As far as retail goes, I'd have to say the Charity Water decks. Awesome tuck case, cool back, phenomenal handling, and you can really support a great charity if you do street magic with them. Helps get the name out in addition to your $1 donation.
If 5 bucks is too expensive, you can never go wrong with Bee Diamond Backs.
When the Charity: Water deck came out, it was originally $10 and the entire amount went to the charity. I guess that was a limited-time offer of sorts.
You mention these and Bees, but the only way Bee decks get truly cheap is if you buy in bulk. You never really find a new pack of Bees a dollar each at a local pharmacy or big box store.
You have to look at shopbicyclecards.com (Wingra Direct, a retail company owned by USPC) and look in their closeouts section. This was where I snagged a pair of bricks of the Bicycle Big Gun deck for 99¢ each, and some others picked up the pink Harley Davidson "Butterfly" deck there as well. For now, there are no closeouts so the closeout section isn't even visible, but when there are, it's often unpopular but quality playing cards that are being dumped cheap just to empty the warehouse.
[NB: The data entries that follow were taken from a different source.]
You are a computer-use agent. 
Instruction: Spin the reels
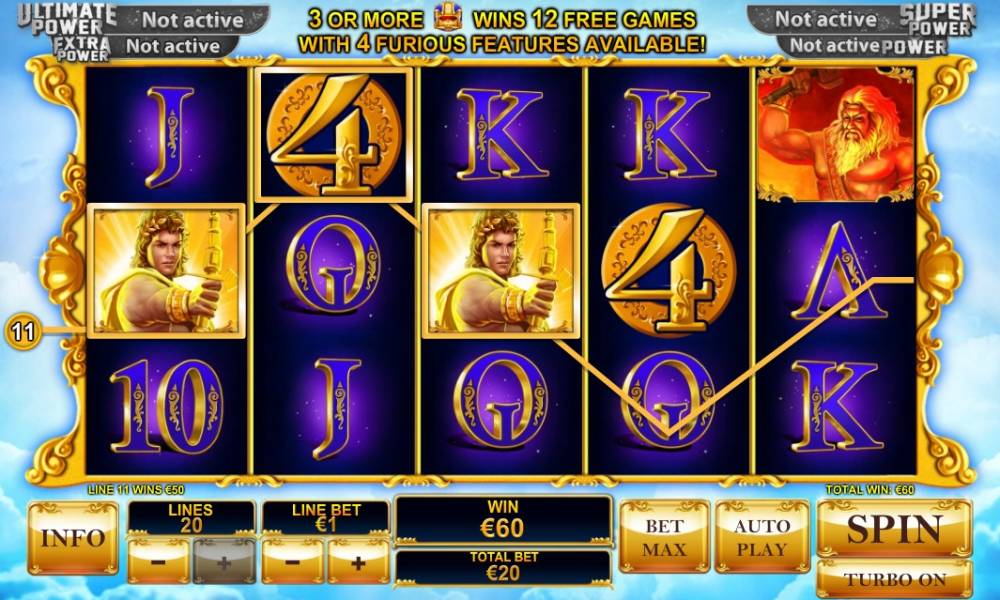tap(894, 528)
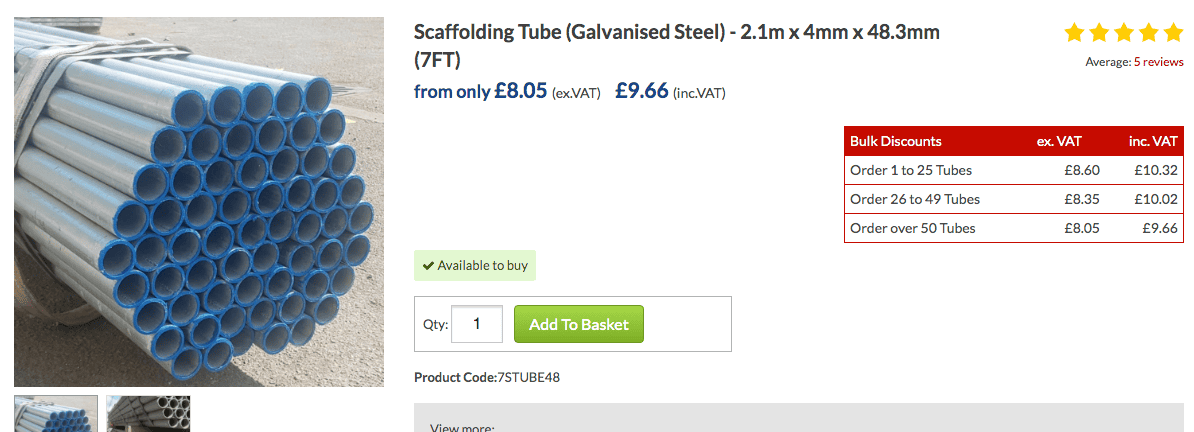Click the second gold rating star
The image size is (1194, 432).
coord(1100,33)
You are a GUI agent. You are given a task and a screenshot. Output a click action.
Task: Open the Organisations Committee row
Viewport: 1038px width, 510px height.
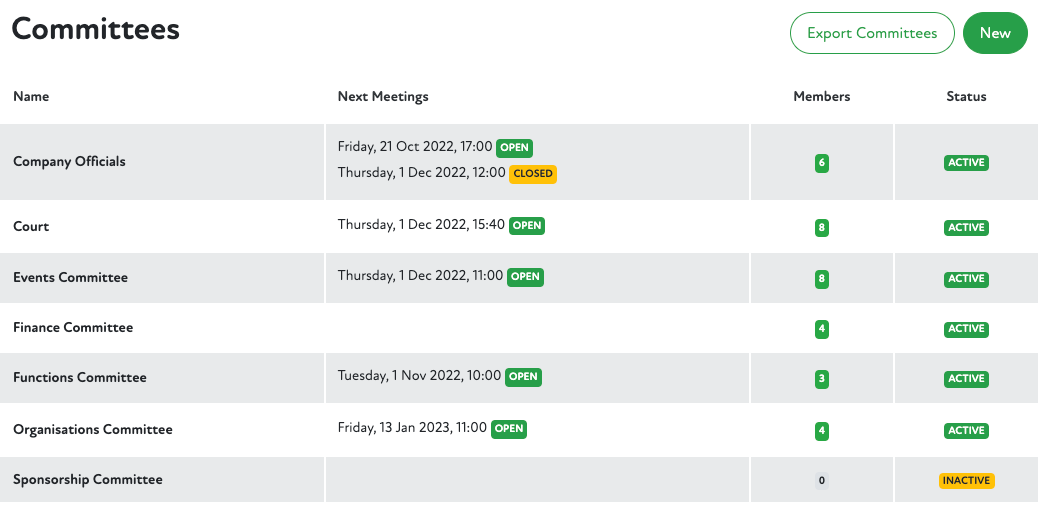pyautogui.click(x=93, y=430)
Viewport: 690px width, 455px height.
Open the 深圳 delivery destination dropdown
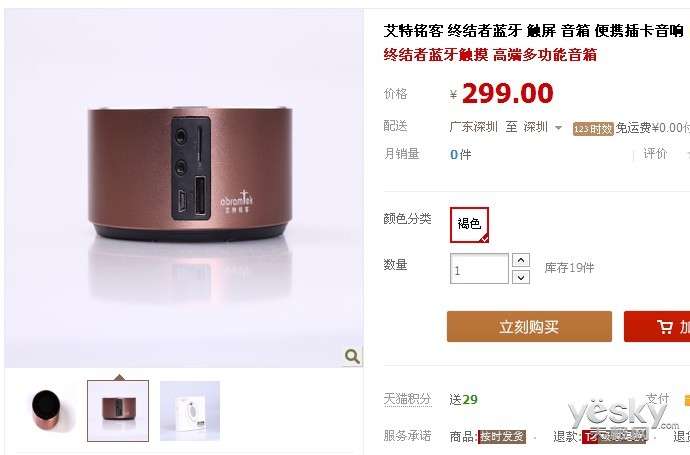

The beauty of the Big Gun deck was that it was only unpopular because of the idiotic pricing for what it was when it first came out. It was supposed to be the first reprint of the entire Victory series, the rarest Bicycle standard-issue decks because of their exceptionally short run, only a single printing in 1918. The originals were commemoratives to inspire people to support "The Great War" (World War I), but the war ended only a few months after the deck was created. Anyway... USPC decided that since custom decks were starting to become a big deal and people were paying big money for rare stuff, they'd create this artificially-rare deck, sell it only in pairs and charge a whopping $39.95 for them. Maybe, just maybe, if they'd done a stellar custom job on them, they would have been worth half that much, but they really ruined the deck by giving it a wicked-nice reproduction of the original deck's box, a faithful repro of the deck back, and 100% MODERN faces, just like any ordinary Bicycle Standards, right down to the jokers and the AoS code - most people didn't touch them at all until the closeout. If they'd been more intelligent about the pricing - maybe $4-5 a pack, $8-10 for the set - they wouldn't have found themselves marking it down to ninety-nine cents... Well, to be fair, they did price them to a lower, intermediate price in the initial stages of the closeout - I think it was $10 a pair - but by then the damage was done and people knew it was a pretty lame effort at a reproduction.